Diálogo entre mim e um/a estudante de secundário:
«Eu: _ Não gosto nada quando vocês começam a reparar nas letras das opções que escolhem, quando o teste tem escolhas múltiplas…
Estudante: _Mas nós fazemos muito isso, por exemplo, acabamos um teste chegamos cá fora e dizemos: ‘o meu teste tinha muitas D… devo ter tudo mal…’»
Convivo diariamente com crianças e jovens há muito tempo, algumas crianças são agora adultos. E, na minha perspetiva a falta de autoestima e a ansiedade é algo que tem vindo a crescer muito.
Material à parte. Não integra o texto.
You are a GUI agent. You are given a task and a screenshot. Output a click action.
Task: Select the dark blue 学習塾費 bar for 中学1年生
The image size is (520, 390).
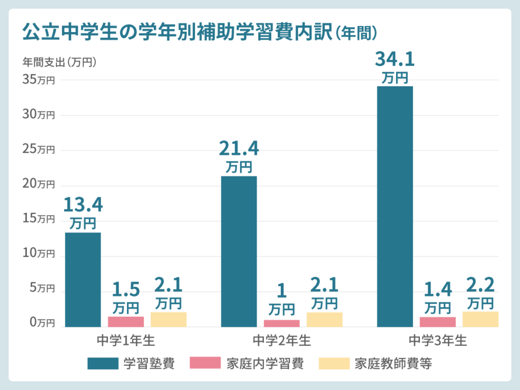(83, 279)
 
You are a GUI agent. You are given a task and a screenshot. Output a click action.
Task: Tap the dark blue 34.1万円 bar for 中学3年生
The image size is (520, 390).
(395, 206)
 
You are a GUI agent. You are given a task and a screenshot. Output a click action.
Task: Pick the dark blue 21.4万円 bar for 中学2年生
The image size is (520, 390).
(239, 251)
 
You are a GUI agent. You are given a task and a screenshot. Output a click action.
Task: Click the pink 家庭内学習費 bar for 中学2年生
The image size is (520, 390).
(281, 323)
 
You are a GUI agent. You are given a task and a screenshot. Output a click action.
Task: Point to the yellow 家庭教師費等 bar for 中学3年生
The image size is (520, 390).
(480, 319)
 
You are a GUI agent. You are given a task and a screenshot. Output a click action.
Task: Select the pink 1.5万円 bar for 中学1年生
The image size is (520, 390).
(125, 321)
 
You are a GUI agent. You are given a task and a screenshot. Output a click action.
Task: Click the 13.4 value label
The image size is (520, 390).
(83, 205)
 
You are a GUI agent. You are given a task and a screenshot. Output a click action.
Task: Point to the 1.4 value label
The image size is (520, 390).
(437, 289)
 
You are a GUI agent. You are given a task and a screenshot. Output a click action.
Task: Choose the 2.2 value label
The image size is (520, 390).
(480, 285)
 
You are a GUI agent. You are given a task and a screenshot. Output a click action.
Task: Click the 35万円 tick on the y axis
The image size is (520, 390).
(39, 80)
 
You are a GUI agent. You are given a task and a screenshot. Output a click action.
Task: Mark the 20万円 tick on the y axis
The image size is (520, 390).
(39, 184)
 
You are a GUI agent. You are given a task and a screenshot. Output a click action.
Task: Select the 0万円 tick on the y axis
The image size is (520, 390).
(39, 322)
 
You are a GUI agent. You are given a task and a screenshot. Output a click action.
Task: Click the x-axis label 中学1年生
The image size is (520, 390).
(125, 340)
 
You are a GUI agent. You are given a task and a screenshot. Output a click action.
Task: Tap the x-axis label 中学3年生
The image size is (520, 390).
(437, 340)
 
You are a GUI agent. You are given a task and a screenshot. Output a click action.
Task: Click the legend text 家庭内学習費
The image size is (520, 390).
(265, 364)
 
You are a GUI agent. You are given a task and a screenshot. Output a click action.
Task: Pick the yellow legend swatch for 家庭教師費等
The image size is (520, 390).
(334, 364)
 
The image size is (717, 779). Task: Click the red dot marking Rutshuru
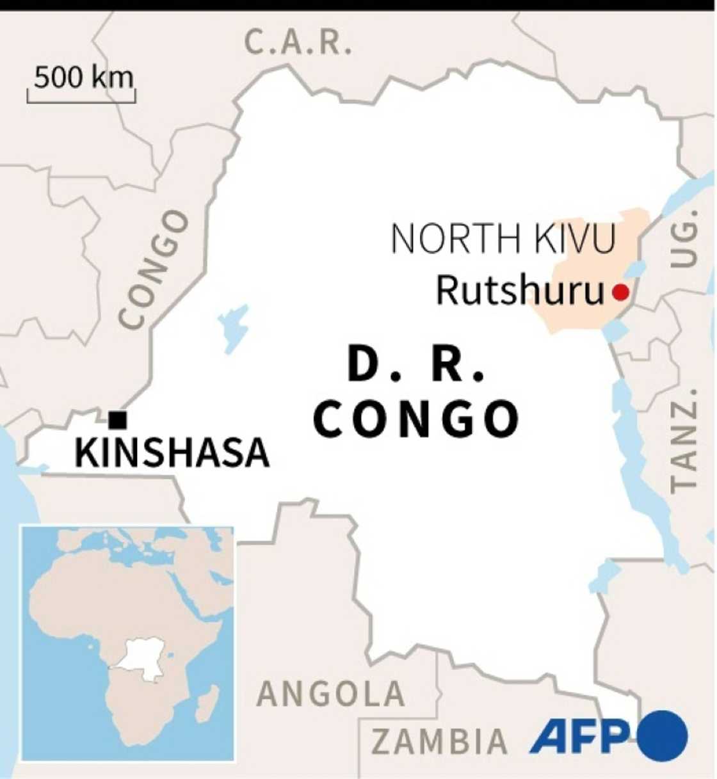pos(620,293)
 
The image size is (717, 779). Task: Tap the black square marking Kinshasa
pos(118,420)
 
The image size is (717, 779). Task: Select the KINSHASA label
pos(172,453)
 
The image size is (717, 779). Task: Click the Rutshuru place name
pos(520,291)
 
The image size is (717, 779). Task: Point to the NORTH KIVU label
pos(503,238)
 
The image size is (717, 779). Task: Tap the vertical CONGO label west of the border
pos(154,269)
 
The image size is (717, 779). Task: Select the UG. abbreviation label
pos(684,245)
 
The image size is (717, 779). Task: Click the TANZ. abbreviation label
pos(683,439)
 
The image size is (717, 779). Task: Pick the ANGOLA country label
pos(331,694)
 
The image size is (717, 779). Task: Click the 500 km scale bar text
pos(84,77)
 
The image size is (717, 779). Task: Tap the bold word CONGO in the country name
pos(417,419)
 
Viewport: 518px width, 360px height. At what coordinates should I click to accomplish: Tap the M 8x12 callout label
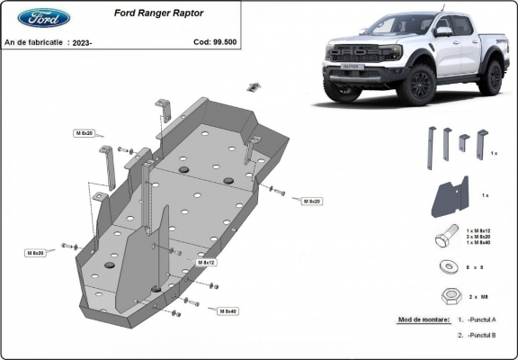click(204, 263)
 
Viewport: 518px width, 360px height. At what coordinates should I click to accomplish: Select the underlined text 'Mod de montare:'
click(421, 320)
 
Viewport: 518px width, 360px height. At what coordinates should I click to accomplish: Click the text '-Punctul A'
click(482, 320)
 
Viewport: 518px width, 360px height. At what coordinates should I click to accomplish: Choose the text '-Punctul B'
click(482, 335)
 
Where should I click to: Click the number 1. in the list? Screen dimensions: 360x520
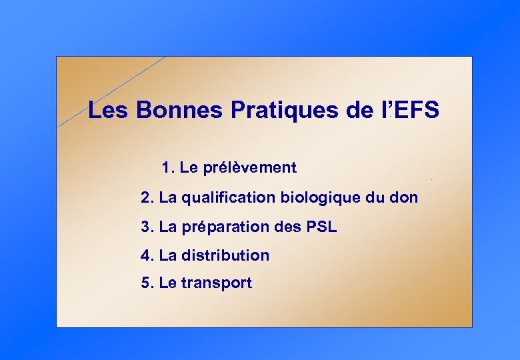coord(168,167)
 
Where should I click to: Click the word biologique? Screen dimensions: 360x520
coord(321,198)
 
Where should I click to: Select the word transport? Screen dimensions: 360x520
coord(217,283)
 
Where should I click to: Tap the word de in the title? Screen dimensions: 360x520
coord(361,110)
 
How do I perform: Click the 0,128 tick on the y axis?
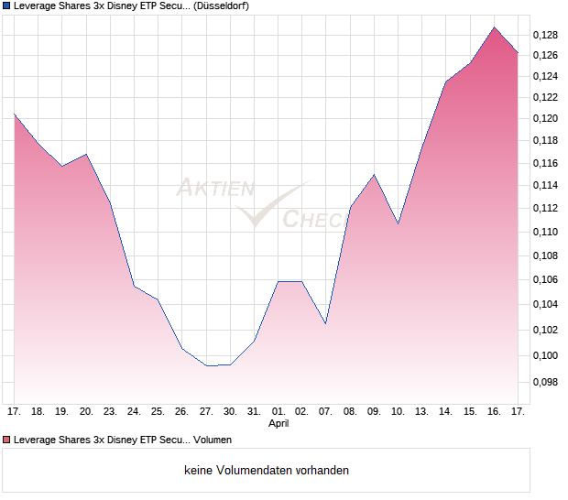[x=545, y=36]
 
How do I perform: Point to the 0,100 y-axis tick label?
[x=545, y=355]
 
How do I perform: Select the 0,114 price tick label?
[x=545, y=186]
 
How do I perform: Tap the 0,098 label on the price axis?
[x=545, y=382]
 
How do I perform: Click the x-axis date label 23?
[x=110, y=412]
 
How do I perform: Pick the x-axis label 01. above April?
[x=279, y=412]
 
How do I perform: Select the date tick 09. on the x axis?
[x=374, y=412]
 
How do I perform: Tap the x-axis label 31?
[x=254, y=412]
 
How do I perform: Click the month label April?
[x=279, y=425]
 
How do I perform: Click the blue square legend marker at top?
[x=5, y=5]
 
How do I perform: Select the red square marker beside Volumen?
[x=5, y=440]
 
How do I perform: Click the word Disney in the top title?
[x=109, y=5]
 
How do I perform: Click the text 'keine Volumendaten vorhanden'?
[x=267, y=470]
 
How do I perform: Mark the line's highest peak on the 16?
[x=495, y=27]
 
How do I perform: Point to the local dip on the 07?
[x=325, y=323]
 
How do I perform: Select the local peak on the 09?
[x=374, y=174]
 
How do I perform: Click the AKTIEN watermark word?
[x=214, y=189]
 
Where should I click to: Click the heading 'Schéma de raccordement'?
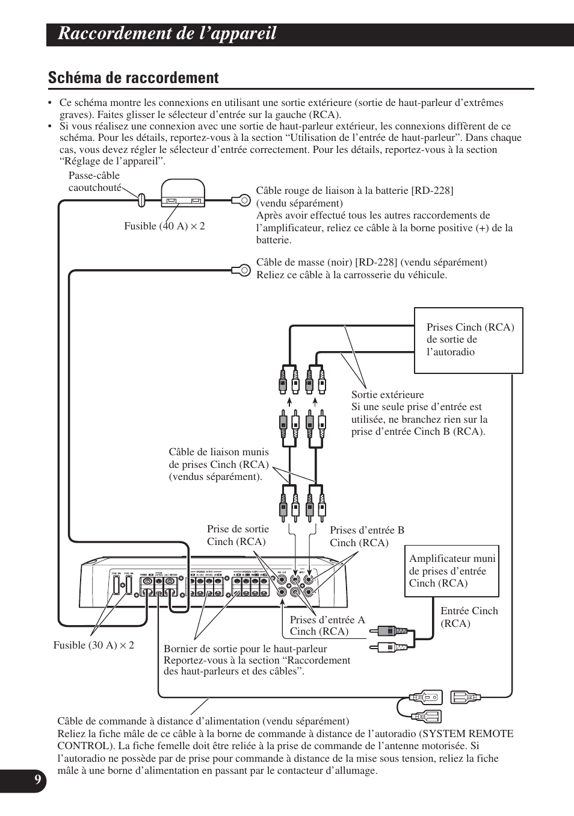point(133,78)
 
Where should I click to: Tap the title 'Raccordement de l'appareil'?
point(167,34)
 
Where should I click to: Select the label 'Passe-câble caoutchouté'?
point(94,181)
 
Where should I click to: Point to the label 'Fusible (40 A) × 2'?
point(164,226)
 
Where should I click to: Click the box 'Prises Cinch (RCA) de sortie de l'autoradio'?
point(468,340)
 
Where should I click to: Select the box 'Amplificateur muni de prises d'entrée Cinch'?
point(452,571)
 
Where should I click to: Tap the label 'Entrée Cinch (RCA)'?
point(469,617)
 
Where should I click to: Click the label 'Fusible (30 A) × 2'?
point(94,645)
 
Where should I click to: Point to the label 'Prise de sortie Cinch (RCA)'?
point(238,535)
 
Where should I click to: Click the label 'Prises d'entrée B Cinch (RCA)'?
point(367,536)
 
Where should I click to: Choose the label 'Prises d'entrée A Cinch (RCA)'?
point(327,625)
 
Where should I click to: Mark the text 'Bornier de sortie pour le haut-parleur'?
point(245,649)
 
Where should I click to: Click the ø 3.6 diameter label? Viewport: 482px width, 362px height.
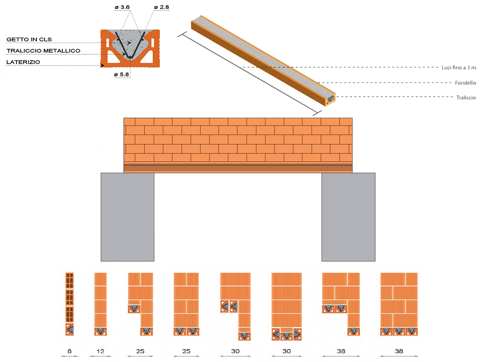click(x=123, y=7)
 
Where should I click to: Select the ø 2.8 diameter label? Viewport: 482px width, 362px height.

É muito fácil ouvir dizer ‘eu não consigo’, ‘não vou ser capaz’, fico muito nervoso’… isto transforma-se numa espécie de autossabotagem, que se irá refletir numa real incapacidade e irá desculpar previamente o seu desfecho.
Podemos refletir sobre os mais variados fatores que possam influenciar tudo isto:
- elevadas exigências /expectativas por parte da família e da sociedade;
- baixa autoestima apoiada pelas ‘surreais’ redes sociais;
- contínua e crescente competitividade;
E, certamente, poderíamos apontar mais algumas causas. Mas, como sabem, não pretendo focar-me tanto nos problemas, mas sim nas possíveis soluções.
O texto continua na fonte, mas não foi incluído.